** Texto citado **
As principais questões que nortearam a série foram:
Quais as principais características do pré-sal e sua realidade e desafios
exploratórios?
Quais os principais atores nacionais e estrangeiros e seus interesses no jogo do
controle do acesso e da apropriação da renda petrolífera do pré-sal?
Como as mudanças regulatórias afetarão as rodadas licitatórias, a estrutura
produtiva local e, sobretudo, a apropriação das rendas do petróleo?
Quais são as principais características da 2ª e 3º rodadas de partilha do pré-sal e
seus principais resultados?
A trajetória do Pré-Sal: a aposta vira realidade
(Publicado em 17/10/2017 na revista Carta Capital)
Eduardo Costa Pinto*
Este artigo, o primeiro de uma série de textos sobre a maior descoberta do setor nos
últimos 50 anos, reconstitui o esforço inigualável da Petrobras para a maior descoberta
de petróleo das últimas décadas.
Dez anos após a descoberta de grandes reservas de petróleo no pré-sal, o Brasil inicia uma
nova fase de aceleração do ritmo de exploração e produção de petróleo e gás nessa área.
Em 27 de outubro, a Agência Nacional do Petróleo realizará a 2ª e a 3º rodadas de partilha
de produção, quando serão licitados oito blocos localizadas nas bacias de Campos e
Santos.
Os leilões compõem a atual estratégia do governo federal de vender mais rapidamente os
ativos do pré-sal. Antes mesmo dessa nova fase de aceleração, a exploração e produção
de petróleo e gás no pré-sal se tornou uma realidade. Do total de petróleo produzido no
Brasil entre janeiro e agosto, 48% vieram de 84 poços em campos do pré-sal.
A produção na região saltou de 45 mil bbl/dia em 2010 para 1,2 milhão bbl/dia, ao passo
que nas áreas do pós-sal (terra e mar) a produção caiu de 2,015 milhão em 2010 para
1,369 milhão bbl/dia. É uma pequena amostra do que está por vir. Outro destaque positivo
do pré-sal são os seus custos decrescentes de extração abaixo de 7 dólares o barril.
As descobertas dos recursos do pré-sal, grande jazida de petróleo localizada abaixo do
leito do mar, sob três a quatro quilômetros de rochas abaixo do fundo marinho e se estende
do litoral do Espírito Santo até o litoral de Santa Catarina, com aproximadamente 200 mil
quilômetros quadrados (como se vê nas figuras a seguir) colocaram o Brasil como um
ator potencialmente relevante tanto na posição de produtor quanto na de exportador de
petróleo.

** Objetivo 1 **
Segundo o texto sobre o pré-sal, o que colocou o Brasil como ator potencialmente relevante na produção e na exportação de petróleo? Responda em uma a três frases.

** Material a processar **
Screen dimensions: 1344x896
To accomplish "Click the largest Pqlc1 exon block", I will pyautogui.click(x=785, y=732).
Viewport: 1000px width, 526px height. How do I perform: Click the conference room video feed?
---
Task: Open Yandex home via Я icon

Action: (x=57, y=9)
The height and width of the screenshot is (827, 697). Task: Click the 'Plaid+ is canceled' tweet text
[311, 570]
--
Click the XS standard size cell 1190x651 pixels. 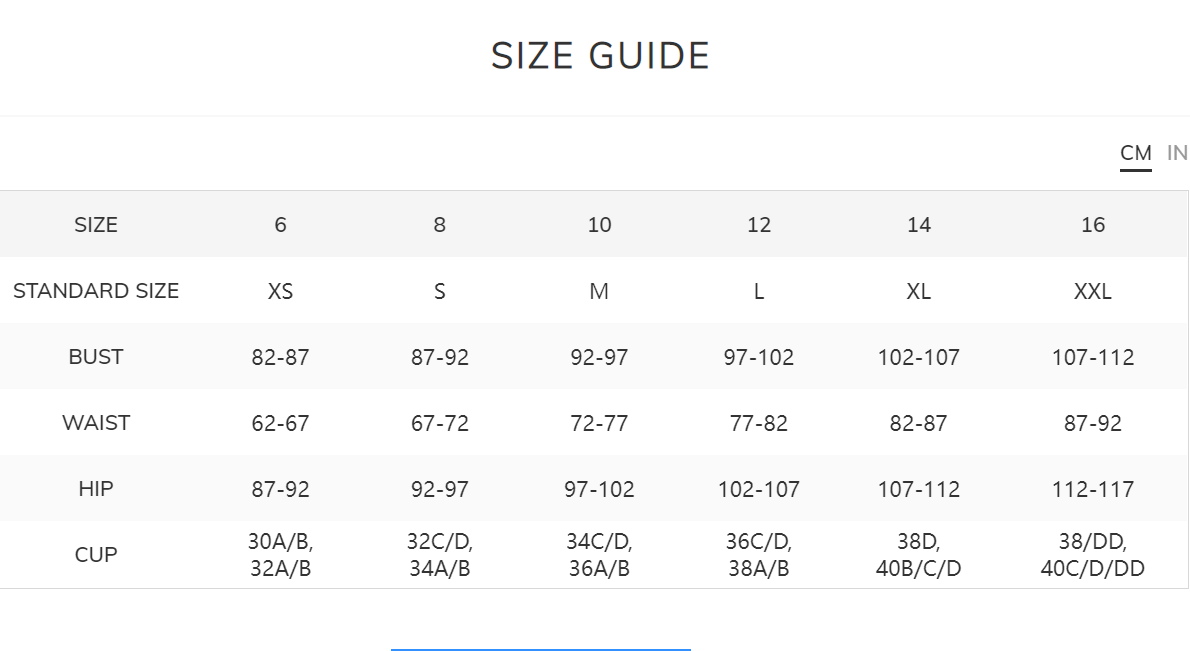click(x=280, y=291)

** Objetivo 2 **
Relate todas as linhas das entradas em que aparece a palavra "width".

** Resposta 1 **
Foram as descobertas dos recursos do pré-sal, uma grande jazida de petróleo sob o leito do mar, a três a quatro quilômetros de rochas abaixo do fundo marinho. A jazida se estende do litoral do Espírito Santo até o de Santa Catarina e ocupa aproximadamente 200 mil quilômetros quadrados.

** Resposta 2 **
Viewport: 1000px width, 526px height. How do I perform: Click the conference room video feed?
The height and width of the screenshot is (827, 697). Task: Click the 'Plaid+ is canceled' tweet text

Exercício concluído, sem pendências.